TEXT SHOWN:
Now, in the last part I want to show that $\mathcal{E} = \sigma\mathcal{C}$, but I'm not sure how exactly this is done.
Best Answer
Here's a proof using only the material covered in Çınlar before your exercise. As you showed, $\mathcal{E}$ is a $\sigma$-algebra containing $\mathcal{C}$. It is obviously contained in $\sigma(\mathcal{C})$ : to see that, all we have to say is that $\sigma(\mathcal{C}$ must contain all the countable unions of elements in $\mathcal{C}$, so it contains all the elements of $\mathcal{E}$. Therefore, $\mathcal{E} \subset \sigma (\mathcal{C})$.
But, $\sigma(\mathcal{C})$ is defined as the intersection of all the $\sigma$-algebras containing $\mathcal{C}$. Therefore, as $\mathcal{E}$ is a $\sigma$-algebra containing $\mathcal{C}$, it is clear that $\sigma(\mathcal{C})$ is contained in $\mathcal{E}$.

COLLECTED MATERIAL:

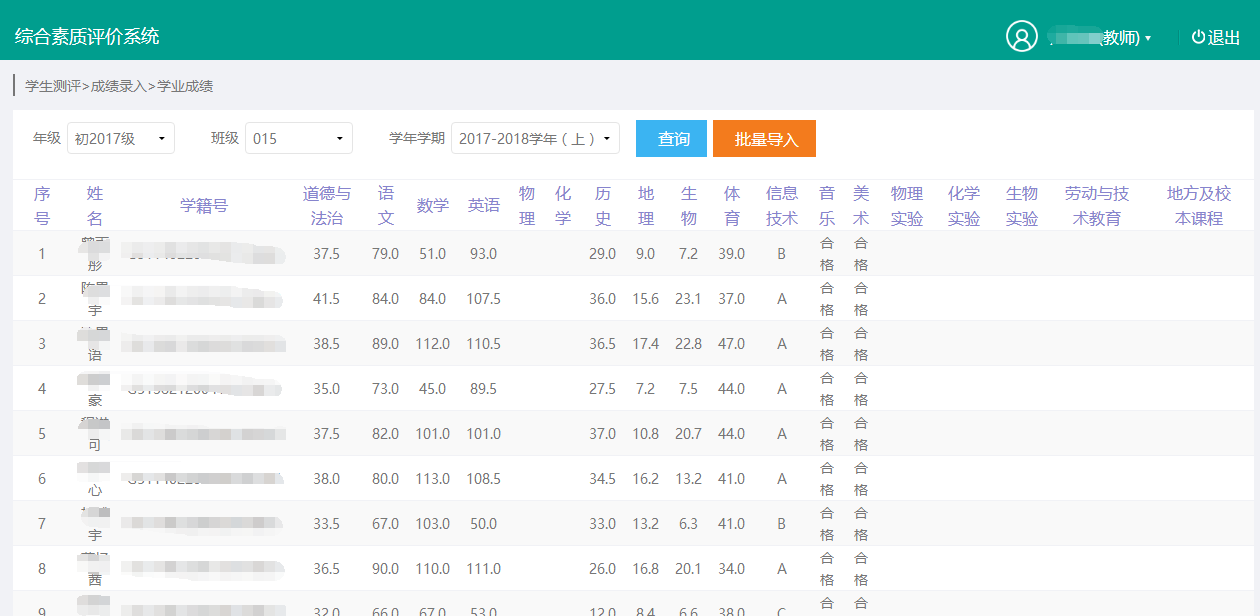Click the 查询 query button
The image size is (1260, 616).
tap(671, 139)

REQUIRED WORK:
• 1. Summarize the σ-algebra text in two sentences.
• 2. Extend the σ-algebra text past its final sentence.

WRITTEN RESPONSES:
• 1. The asker wants to show that E equals σ(C) but is unsure how to do it. The reply notes that E is a σ-algebra containing C that lies inside σ(C), because σ(C) must contain all countable unions of elements of C, and that σ(C) lies inside E, because σ(C) is defined as the intersection of all σ-algebras containing C.

• 2.
So, $\mathcal{E} = \sigma (\mathcal{C})$.
This kind of reasonning is very very common in measure theory, analysis, probability. Make sure you understand all the things here. It works like this : to prove that two $\sigma$-algebras are equal, you write one as the $\sigma$-algebra generated by a collection, and you show that the other is a $\sigma$-algebra containing this collection and contained in the first one.
Have a nice time with Çınlar's excellent textbook :)